Lembro de quando era pequena. Acho que tinha 5 ou 6 anos e dançava e ria com minha mãe em volta da mesa de centro da sala da nossa pequena casa. Lembro do cheiro do bolo de chocolate no forno. Lembro que, antes de ligarmos o rádio, costumávamos a brincar de modelo. Ela me deixava passar maquiagem em seu lindo rosto angular, mesmo que eu não soubesse o que estava fazendo e pentear seus cabelos longos e macios. Me deixava usar suas roupas, maquiagens e o que virou minha obsessão de vida: sua enorme coleção de sapatos. Lembro que conforme as estações foram passando e o inverno chegando, minha mãe não tinha mais ânimo para brincar de modelo comigo. Não dançava mais em volta da mesa de centro, não me pegava nos braços pra fazer cócegas e sequer saia da cama. Na época, eu não sabia o que estava acontecendo. Meu pai tomou as rédeas da casa e tentava equilibrar o trabalho com os cuidados da filha e da esposa doente.

Meus pais eram ouro. Eu os amava como pais e admirava seu relacionamento. Sempre achei que eram mais bonitos do que os casais de contos de fadas. Lembro de minha casa sempre com música, do aroma delicioso da comida de minha mãe, do som de sua risada doce quando meu pai a pegava nos braços, a tirava da cozinha e dançava com ela ao som de Frank Sinatra. Lembro do dia em que mamãe apareceu com uma cor de cabelo diferente. Ela estava linda, mas o rosto pálido não podia ser disfarçado nem com maquiagem. Nessa época, papai sempre estava com um semblante exausto, mas ainda colocava música no rádio para animar nossos dias. Mamãe continuava na cama. Até o dia em que teve que partir.

Foi a primeira vez que estive de frente com a morte.

Mamãe falaceu de leucemia no final daquele ano. A partir daí e por muitos anos, foram somente papai e eu. Seu olhar era sempre triste, mas ele se esforçava para continuar o mesmo. Tentava ser feliz e me fazer feliz todos os dias. E conseguia. Lembro das nossas guerras de travesseiro e de como tentávamos cuidar do jardim que minha mãe havia deixado. Lembro que nos sábados a noite assistíamos televisão e comíamos pizza, abraçados no sofá da sala.

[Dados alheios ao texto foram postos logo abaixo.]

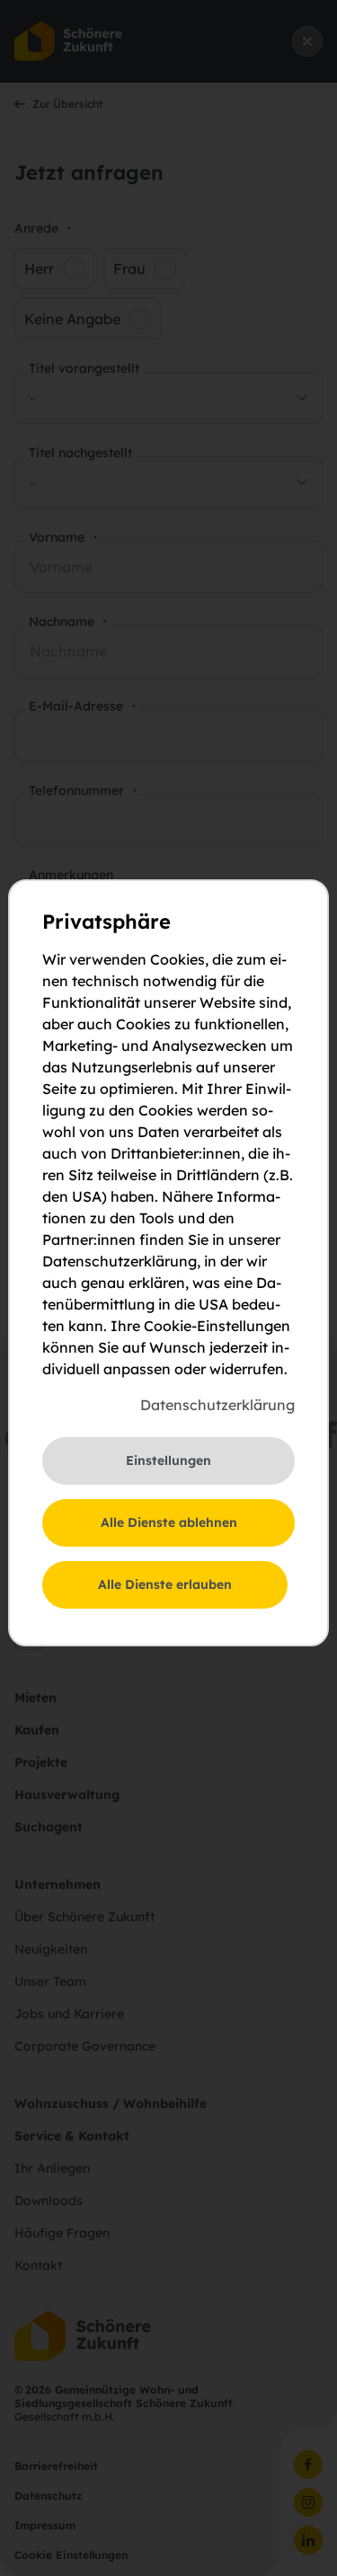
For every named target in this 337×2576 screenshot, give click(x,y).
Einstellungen (168, 1460)
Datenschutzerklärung (217, 1405)
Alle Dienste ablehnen (169, 1522)
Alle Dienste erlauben (165, 1584)
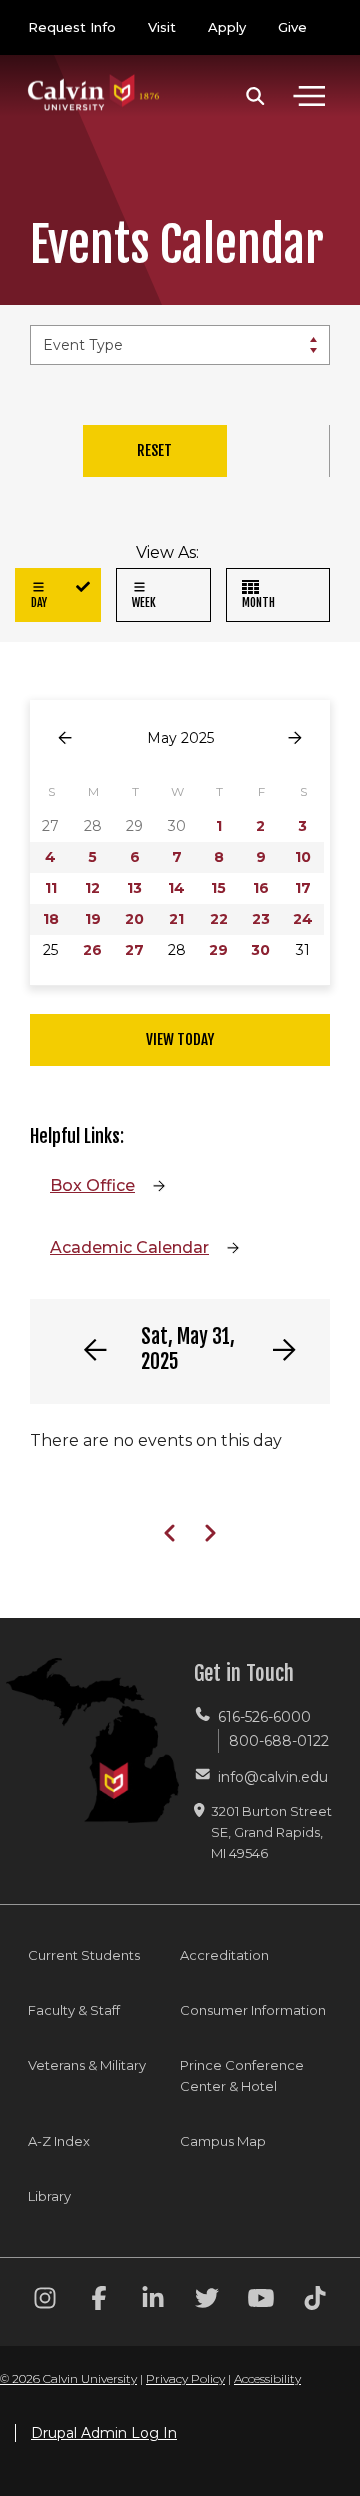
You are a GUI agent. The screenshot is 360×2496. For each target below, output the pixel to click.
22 (219, 919)
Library (49, 2196)
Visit (162, 27)
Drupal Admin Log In (104, 2433)
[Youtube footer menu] (261, 2301)
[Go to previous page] (65, 738)
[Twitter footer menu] (207, 2301)
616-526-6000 (264, 1717)
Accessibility (267, 2378)
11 (51, 888)
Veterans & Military (87, 2065)
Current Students (84, 1955)
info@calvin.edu (273, 1777)
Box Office (92, 1185)
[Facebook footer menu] (99, 2301)
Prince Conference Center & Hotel (242, 2075)
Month (258, 602)
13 (134, 888)
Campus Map (223, 2141)
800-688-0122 (279, 1741)
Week (144, 602)
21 (176, 919)
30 (260, 950)
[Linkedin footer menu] (153, 2301)
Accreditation (224, 1955)
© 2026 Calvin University (68, 2378)
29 (218, 950)
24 (303, 919)
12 (92, 888)
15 (218, 888)
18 (51, 919)
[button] (255, 96)
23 (261, 919)
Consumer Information (253, 2010)
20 (134, 919)
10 (303, 857)
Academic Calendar (129, 1247)
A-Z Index (59, 2141)
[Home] (94, 72)
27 (134, 950)
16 (261, 888)
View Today (180, 1039)
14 (176, 888)
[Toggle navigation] (309, 96)
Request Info (72, 27)
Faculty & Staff (74, 2010)
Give (292, 27)
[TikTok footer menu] (315, 2301)
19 (93, 919)
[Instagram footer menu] (45, 2301)
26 (92, 950)
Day (39, 602)
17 (303, 888)
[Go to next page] (295, 738)
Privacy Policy (185, 2378)
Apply (227, 27)
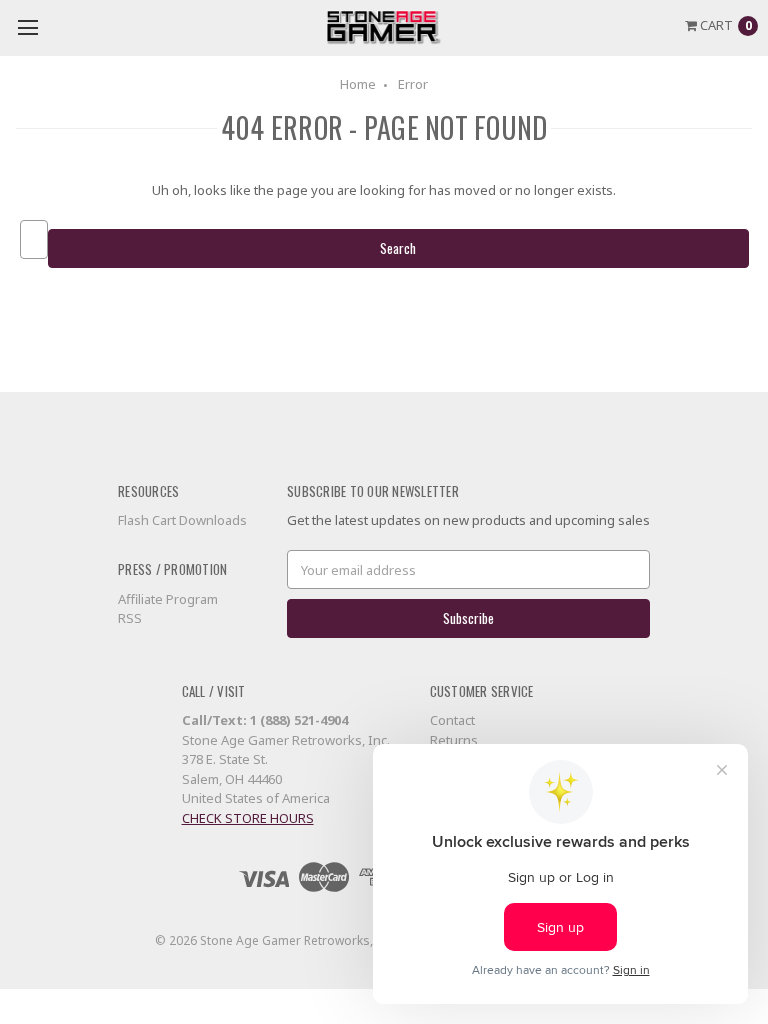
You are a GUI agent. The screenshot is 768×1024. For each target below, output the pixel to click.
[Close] (660, 220)
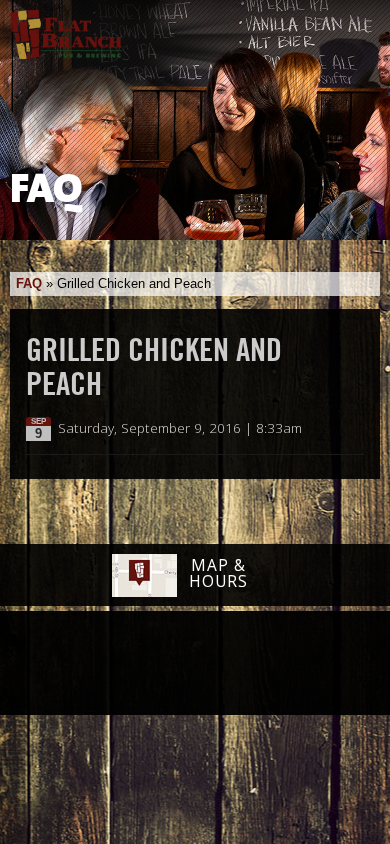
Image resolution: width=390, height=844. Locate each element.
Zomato (320, 664)
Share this (352, 429)
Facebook (66, 665)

Papai tentou seguir a vida e, apesar da falta que mamãe fazia - e ainda faz - em nossas vidas, conforme fui crescendo, fui incentivando meu pai a fazer isso. Meus pais amavam dançar, amavam sair para dançar com casais de amigos, mas meu pai se recusava a sair sem ela. Quando entrei na adolescência, fui incentivando meu pai a retomar sua vida social ainda mais. A morte da mamãe doía - e ainda dói - todos os dias, mas ver meu pai com os olhos tristes e cansados diariamente também acabava comigo. Com muita insistência, consegui convencê-lo a sair com os antigos amigos para alguns bailes pequenos da cidade em que morávamos. Em um desses eventos, papai conheceu Linda.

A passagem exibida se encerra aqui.